Irrigation agricole : un savoir-faire technique et… politique

Un tel travail de réflexion impliquera notamment de se pencher sur la question complexe du modèle de gestion de l’eau au sein du monde agricole et notamment sur l’expérience et les pratiques des Associations syndicales autorisées (ASA) en charge de l’irrigation collective. Non seulement pour en simplifier le paysage mais aussi pour en tirer expériences et enseignements.

On dénombre une vingtaine de ces structures dans le Puy-de-Dôme. 

Les ASA dans le Puy-de-Dôme

Elles comptabilisent 64% des débits autorisés, chaque point de prélèvement pouvant capter 20 000 m³, soit un total de près de 80% des consommations départementales par irrigation collective. Le reste des débits est attribué à des irrigants individuels, soit plusieurs centaines de points de prélèvement (405) pour 13 500 hectares irrigués. Au total, ce sont 3% de la Surface Agricole Utile (SAU) du Puy-de-Dôme pour près de 730 exploitants. 90% de ces surfaces irriguées sont consacrées aux céréales et aux cultures industrielles. 

77% de la ressource irrigable est prélevée sur des cours d’eau (à commencer par l’Allier) et 15% provient de retenues alimentées par des cours d’eau (contre 3% en nappes profondes et 1% en retenues collinaires d’eau de pluie). 

Source : Rapport de mission sur les Associations Syndicales
Autorisées (ASA) en hydraulique agricole, décembre 2015.

Dans le Sud du pays, habitué à la gestion d’une ressource rare et dépendant depuis toujours d’une agriculture irriguée sans laquelle il ne peut être d’agriculture tout court, certaines ASA peuvent compter jusqu’à plusieurs milliers d’adhérents rassemblés autour de l’entretien et de la gestion des eaux d’un canal d’alimentation par gravitation : dans cette configuration ancienne, la gestion de l’eau revêt tous les aspects de la gestion d’un commun dont il faut préserver et partager les usages.
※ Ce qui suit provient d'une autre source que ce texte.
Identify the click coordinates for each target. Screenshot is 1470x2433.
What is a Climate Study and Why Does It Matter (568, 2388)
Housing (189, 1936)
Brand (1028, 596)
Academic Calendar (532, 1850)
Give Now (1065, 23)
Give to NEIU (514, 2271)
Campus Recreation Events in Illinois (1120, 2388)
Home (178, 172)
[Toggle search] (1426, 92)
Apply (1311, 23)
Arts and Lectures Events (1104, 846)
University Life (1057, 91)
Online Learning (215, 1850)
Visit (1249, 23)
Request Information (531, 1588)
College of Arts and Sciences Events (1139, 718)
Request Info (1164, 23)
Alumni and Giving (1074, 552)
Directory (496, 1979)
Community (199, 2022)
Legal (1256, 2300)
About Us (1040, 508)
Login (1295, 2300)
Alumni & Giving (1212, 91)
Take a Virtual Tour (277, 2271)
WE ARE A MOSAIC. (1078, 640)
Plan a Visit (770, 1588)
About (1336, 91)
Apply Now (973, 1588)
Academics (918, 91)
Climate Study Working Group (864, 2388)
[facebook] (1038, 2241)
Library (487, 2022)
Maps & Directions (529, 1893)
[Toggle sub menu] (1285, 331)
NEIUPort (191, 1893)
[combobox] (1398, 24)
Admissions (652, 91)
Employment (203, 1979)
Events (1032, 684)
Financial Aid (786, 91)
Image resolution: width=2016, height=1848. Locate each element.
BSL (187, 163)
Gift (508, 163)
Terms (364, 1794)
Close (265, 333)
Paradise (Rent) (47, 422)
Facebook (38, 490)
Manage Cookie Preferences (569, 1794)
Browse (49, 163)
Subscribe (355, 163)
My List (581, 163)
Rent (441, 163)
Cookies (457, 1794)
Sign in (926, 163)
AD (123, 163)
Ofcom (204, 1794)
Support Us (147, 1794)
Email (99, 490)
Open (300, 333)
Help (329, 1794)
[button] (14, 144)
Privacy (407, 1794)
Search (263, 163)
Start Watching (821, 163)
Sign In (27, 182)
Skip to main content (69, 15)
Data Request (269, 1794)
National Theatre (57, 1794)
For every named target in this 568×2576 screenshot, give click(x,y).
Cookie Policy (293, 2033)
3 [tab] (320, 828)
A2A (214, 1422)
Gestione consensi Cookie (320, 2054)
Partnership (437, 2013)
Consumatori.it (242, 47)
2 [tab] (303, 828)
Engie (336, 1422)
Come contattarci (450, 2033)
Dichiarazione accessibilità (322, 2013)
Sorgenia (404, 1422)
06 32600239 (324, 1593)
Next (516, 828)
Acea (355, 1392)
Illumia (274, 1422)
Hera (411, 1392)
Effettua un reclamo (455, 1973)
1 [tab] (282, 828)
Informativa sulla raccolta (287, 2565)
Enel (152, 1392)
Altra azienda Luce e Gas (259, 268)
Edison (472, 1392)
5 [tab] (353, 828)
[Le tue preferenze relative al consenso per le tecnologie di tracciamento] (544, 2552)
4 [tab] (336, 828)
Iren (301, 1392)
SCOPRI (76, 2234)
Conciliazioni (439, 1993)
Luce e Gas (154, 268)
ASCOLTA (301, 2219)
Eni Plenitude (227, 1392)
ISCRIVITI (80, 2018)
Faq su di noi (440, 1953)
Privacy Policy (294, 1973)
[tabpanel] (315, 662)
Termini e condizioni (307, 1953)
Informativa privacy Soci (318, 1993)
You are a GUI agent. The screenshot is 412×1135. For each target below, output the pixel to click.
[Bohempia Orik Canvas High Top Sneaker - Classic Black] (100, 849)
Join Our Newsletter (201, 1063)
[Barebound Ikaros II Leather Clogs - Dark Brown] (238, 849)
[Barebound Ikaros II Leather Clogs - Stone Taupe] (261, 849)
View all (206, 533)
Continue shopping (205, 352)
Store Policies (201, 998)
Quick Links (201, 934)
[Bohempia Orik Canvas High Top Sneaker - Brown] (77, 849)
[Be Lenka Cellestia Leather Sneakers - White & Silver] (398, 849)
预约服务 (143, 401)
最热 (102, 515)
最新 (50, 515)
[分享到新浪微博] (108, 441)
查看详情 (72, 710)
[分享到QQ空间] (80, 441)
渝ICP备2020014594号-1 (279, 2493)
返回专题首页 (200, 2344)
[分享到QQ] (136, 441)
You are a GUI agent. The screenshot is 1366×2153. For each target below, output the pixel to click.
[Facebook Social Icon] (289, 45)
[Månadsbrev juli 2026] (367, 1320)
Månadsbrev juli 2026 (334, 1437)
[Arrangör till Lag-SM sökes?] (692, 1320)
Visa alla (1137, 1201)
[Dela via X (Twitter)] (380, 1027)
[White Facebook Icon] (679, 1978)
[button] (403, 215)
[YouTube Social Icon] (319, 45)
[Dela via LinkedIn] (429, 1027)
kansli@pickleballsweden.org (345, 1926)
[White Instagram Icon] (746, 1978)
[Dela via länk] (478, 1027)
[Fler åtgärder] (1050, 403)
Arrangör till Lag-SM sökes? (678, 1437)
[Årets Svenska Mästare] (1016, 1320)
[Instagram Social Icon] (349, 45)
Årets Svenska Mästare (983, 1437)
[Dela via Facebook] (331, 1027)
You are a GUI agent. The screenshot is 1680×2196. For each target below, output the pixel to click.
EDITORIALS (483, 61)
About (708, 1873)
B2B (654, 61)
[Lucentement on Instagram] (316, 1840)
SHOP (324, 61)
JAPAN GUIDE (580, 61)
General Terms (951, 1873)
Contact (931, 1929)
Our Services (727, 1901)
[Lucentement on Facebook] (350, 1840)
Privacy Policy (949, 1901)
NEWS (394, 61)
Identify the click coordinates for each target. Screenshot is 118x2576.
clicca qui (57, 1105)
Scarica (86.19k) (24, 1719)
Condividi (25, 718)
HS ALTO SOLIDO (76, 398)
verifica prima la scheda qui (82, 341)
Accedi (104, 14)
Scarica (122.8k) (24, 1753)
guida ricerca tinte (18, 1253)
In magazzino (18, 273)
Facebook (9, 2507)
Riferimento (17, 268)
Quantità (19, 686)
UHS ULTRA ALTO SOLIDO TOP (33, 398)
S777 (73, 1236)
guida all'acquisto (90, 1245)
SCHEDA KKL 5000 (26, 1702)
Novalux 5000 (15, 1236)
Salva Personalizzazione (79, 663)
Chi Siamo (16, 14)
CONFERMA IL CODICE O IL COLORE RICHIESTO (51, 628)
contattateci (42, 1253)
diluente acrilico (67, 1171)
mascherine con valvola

Il n’est pas rare d’ailleurs que des collectivités locales soient, au fil du temps, devenues membres de ces associations puissantes, du fait de l’extension des terres constructibles dans le périmètre existant des ASA. Le rôle de ces associations devient alors celui d’un véritable «parlement de l’eau» où la «conflictualité» des intérêts autour de la ressource pousse à une certaine transparence et démocratie. 

Dans le reste du pays et notamment dans le Puy-de-Dôme, les ASA sont beaucoup plus récentes et principalement créées pour financer et gérer des prélèvements en rivière ou à partir de retenues collinaires (technique par pompage) pour des usages exclusivement agricoles sur des surfaces assez peu impactées par l’urbanisation et donc sans implication des collectivités locales. Quoi qu’il en soit, tant les risques de grignotage des terres agricoles que la multiplication des sécheresses, des tensions sur la ressource ainsi que les limites financières de ces organismes syndicaux pour le portage de nouveaux investissements, conduiront inéluctablement à poser la question du tour de table de la gestion de la ressource en eau. 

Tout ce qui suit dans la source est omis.